_Try it_:
Any picture among the records should be left out, please; retype the rest exactly.

Extracted data below:

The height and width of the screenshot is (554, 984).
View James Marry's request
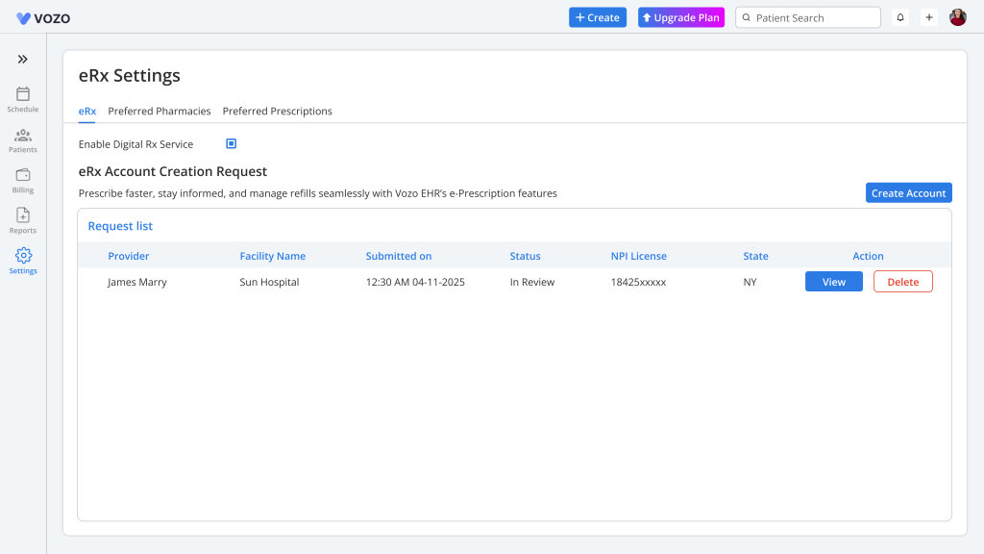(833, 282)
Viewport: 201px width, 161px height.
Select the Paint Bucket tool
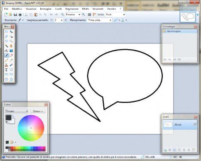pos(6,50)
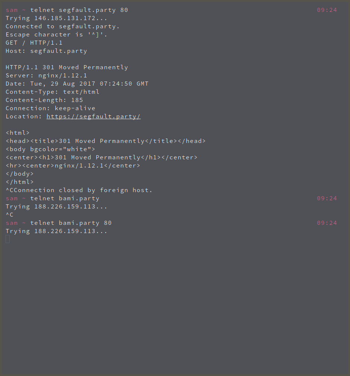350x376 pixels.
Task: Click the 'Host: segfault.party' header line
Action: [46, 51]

End of Extracted data.

_Reply_:
The height and width of the screenshot is (554, 984).
View James Marry's request
(833, 282)
Viewport: 201px width, 161px height.
Select the Paint Bucket tool
pos(6,50)
350x376 pixels.
Task: Click the 'Host: segfault.party' header line
Action: [46, 51]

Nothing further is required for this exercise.